Однако причина этой любви к дикой природе, возможно, в том, что она возвращает человека на уровень его собственной природы, на котором он свободен от суеты и не обеспокоен достижением целей в будущем и поиском смысла жизни. Ведь то, что мы обычно называем природой, свободно от символических представлений и ощущения собственной важности. Птицы и звери действительно уделяют очень много внимания питанию и размножению, однако они не пытаются оправдать себя и не делают вид, что тем самым преследуют высшие цели или способствуют эволюции мира.
Это не должно звучать упреком для людей, ведь из всего сказанного не следует, что птички правы, а мы нет. Смысл скорее в том, что общение с удивительным миром природы позволяет нам по-новому взглянуть на себя. С этой точки зрения, даже наше чувство собственной значимости не кажется чем-то плохим — мы видим, что оно совсем не такое, каким мы его привыкли считать. В этом свете все абстрактные и навязчивые устремления людей кажутся нам чудесами сродни гигантским клювам пеликанов, красочным хвостам райских птиц, длинным шеям жирафов и ярко-красным задницам обезьян. Когда мы видим свое самомнение таким образом, нам не кажется больше, что оно достойно презрения или большого внимания.

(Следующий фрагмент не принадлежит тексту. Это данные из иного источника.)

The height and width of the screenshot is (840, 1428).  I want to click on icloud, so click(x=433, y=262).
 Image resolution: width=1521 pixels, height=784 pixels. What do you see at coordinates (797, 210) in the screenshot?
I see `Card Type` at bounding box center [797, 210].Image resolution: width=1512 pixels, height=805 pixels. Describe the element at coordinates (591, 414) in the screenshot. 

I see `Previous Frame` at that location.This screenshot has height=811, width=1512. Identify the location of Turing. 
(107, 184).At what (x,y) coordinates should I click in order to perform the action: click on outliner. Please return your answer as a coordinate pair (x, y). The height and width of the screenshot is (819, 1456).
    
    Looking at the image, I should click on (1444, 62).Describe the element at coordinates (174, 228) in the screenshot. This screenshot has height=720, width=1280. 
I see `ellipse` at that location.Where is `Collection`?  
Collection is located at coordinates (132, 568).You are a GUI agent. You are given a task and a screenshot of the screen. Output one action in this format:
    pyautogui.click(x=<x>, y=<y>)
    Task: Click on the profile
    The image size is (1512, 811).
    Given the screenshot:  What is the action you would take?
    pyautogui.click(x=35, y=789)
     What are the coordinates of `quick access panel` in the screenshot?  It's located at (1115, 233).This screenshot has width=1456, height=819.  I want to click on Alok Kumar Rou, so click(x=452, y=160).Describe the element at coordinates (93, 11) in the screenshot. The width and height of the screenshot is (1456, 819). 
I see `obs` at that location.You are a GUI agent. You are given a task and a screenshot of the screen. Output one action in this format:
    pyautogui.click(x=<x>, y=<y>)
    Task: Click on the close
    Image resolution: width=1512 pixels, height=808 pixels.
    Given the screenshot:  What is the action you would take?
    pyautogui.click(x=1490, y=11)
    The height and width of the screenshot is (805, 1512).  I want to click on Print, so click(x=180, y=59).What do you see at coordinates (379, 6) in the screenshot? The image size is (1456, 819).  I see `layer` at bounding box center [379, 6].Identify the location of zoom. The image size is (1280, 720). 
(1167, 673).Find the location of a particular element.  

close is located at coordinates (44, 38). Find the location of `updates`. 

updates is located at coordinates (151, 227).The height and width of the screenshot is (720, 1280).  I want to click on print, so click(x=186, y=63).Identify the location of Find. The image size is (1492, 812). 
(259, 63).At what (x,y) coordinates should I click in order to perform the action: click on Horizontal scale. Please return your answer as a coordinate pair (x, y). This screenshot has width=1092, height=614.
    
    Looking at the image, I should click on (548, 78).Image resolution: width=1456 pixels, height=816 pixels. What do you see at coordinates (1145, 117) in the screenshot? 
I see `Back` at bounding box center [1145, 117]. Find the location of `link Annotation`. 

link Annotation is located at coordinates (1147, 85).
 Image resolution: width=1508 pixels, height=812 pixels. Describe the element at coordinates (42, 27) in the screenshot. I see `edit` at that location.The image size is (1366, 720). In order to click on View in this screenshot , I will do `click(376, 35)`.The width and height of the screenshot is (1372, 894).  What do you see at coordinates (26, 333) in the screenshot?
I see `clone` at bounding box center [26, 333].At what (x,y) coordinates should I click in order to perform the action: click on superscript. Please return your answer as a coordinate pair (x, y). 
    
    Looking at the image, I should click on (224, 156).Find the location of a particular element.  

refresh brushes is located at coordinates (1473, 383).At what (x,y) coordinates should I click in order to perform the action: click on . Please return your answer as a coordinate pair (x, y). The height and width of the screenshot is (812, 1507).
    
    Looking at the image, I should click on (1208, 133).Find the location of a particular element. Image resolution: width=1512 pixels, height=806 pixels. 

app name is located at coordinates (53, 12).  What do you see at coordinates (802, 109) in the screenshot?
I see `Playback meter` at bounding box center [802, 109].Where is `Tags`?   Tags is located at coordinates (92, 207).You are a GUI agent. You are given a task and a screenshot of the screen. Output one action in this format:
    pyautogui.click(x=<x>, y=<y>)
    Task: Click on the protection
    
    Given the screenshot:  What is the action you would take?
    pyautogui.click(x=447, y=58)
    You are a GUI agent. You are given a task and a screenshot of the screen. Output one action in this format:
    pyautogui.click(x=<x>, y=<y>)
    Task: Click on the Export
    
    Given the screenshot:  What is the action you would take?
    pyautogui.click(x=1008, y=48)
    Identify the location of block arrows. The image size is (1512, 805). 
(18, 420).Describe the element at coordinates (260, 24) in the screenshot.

И тогда оно исчезает в порыве хохота. Ведь навязчивая целеустремленность и увлеченность абстракциями, будучи вполне естественной, кажется переразвитой: она напоминает тело динозавра. Как средство адаптации в борьбе за выживание, она преувеличена, а люди как живые существа, наделенные этим средством адаптации, не в меру изобретательны и практичны — и поэтому нуждаются в учении о «голове дохлой кошки». Ведь это учение, подобно самой природе, не имеет цели и следствий вне самого себя.
Совершенно неожиданно для нас это учение косвенно способствует осознанию важности мира. Возможно, «важность» в данном случае — неправильное слово, потому что с этой точки зрения мир не указывает на что-то вне себя. Мир подобен инструментальной музыке, которая не является фоном для пения или имитацией природных звуков, — музыке, которая, как нам кажется, не представляет чувства, а сама есть чувства. То же можно сказать о заклинаниях, скороговорках или стихах, в которых слова сами являются своим смыслом:
Бело золото, красно серебро
Окружают нас стройным теремом,
И разносится звонкий колокол
Всеми розами по околицам.
Многие в недоумении отворачиваются от абстрактных полотен и тем не менее с восхищением глядят на пейзажи, на которых изображены ничего не значащие облака и скалы. Тем самым эти люди бессознательно отдают должное естественной бессмыслице. Ведь художественные формы волнуют нас не потому, что в них мы видим подобие известных нам вещей или приближение к геометрическим фигурам. Облака прекрасны даже тогда, когда не напоминают нам горы и города в небесах. Шум водопадов и журчание ручьев нравятся нам не потому, что в них мы находим подобие человеческой речи; хаотически разбросанные звезды волнуют нас не тем, что мы можем проследить в них очертания созвездий; и никакая симметрия и другие математические интерпретации не могут объяснить, почему нам так нравятся рисунки в пене, прожилки в камне и хитросплетения черных ветвей на фоне зимнего неба.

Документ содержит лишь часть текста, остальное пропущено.